### ACTION ITEM
Copy each line of the material beneath that holds the word "Given".
───
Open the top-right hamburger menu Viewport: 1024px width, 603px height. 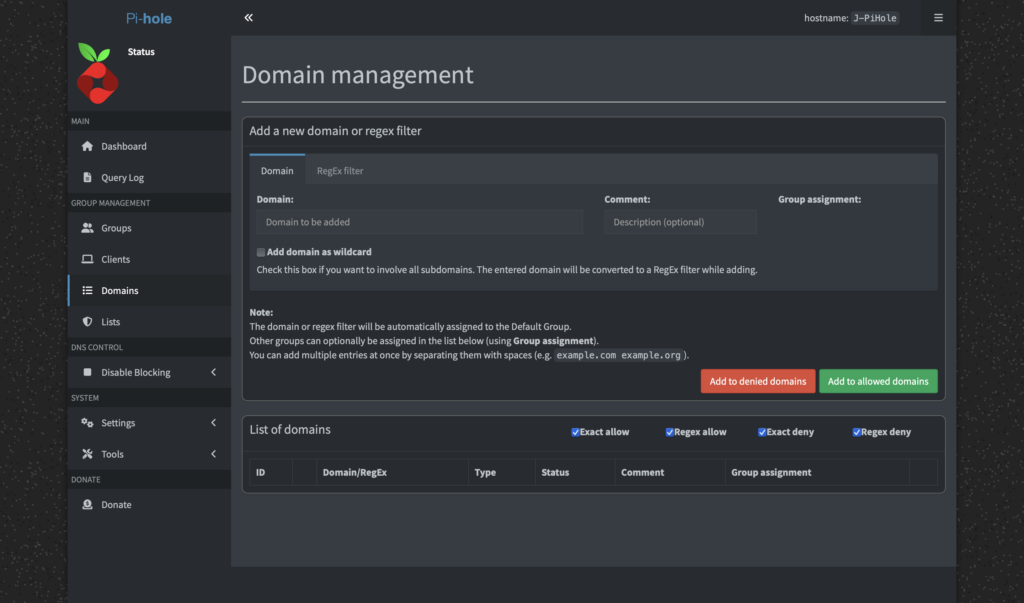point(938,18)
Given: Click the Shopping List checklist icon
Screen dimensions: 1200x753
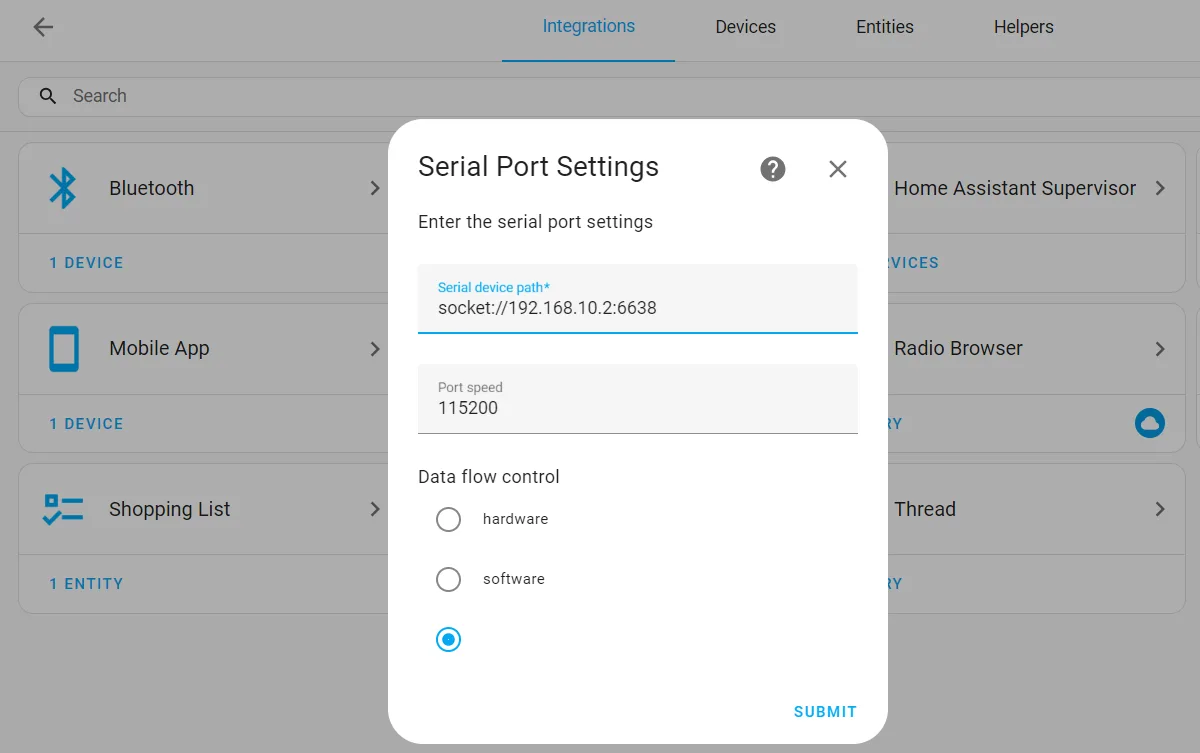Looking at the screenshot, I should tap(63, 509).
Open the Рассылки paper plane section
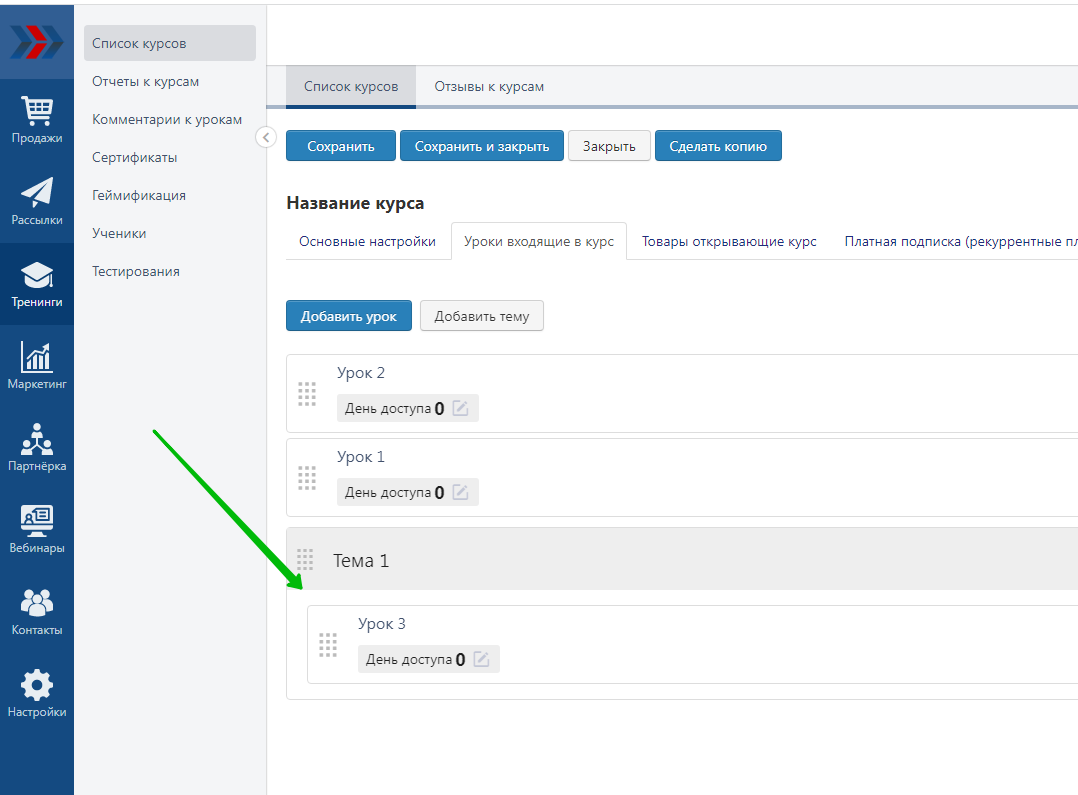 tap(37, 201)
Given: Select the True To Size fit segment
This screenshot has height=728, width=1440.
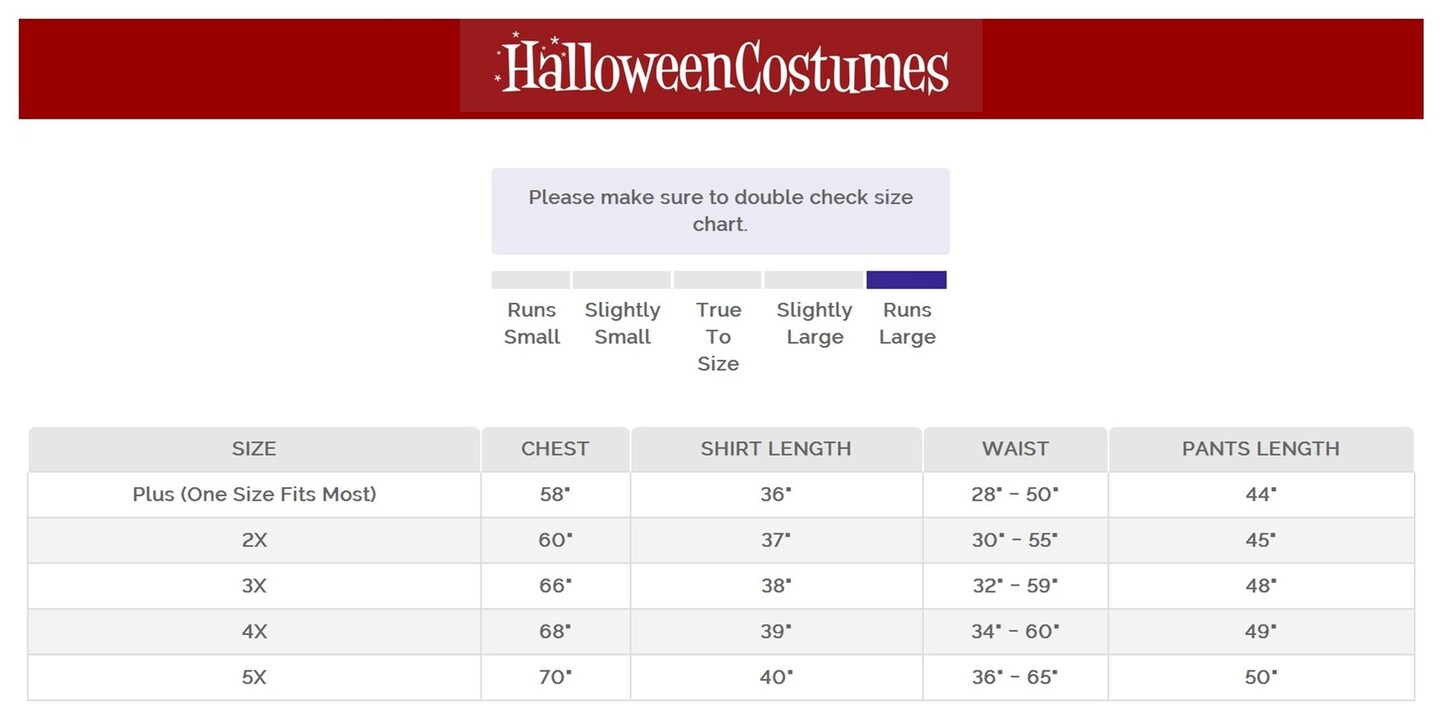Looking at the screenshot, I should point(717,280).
───
### TASK OUTPUT
Given: Click the Shopping List checklist icon
Given: Select the True To Size fit segment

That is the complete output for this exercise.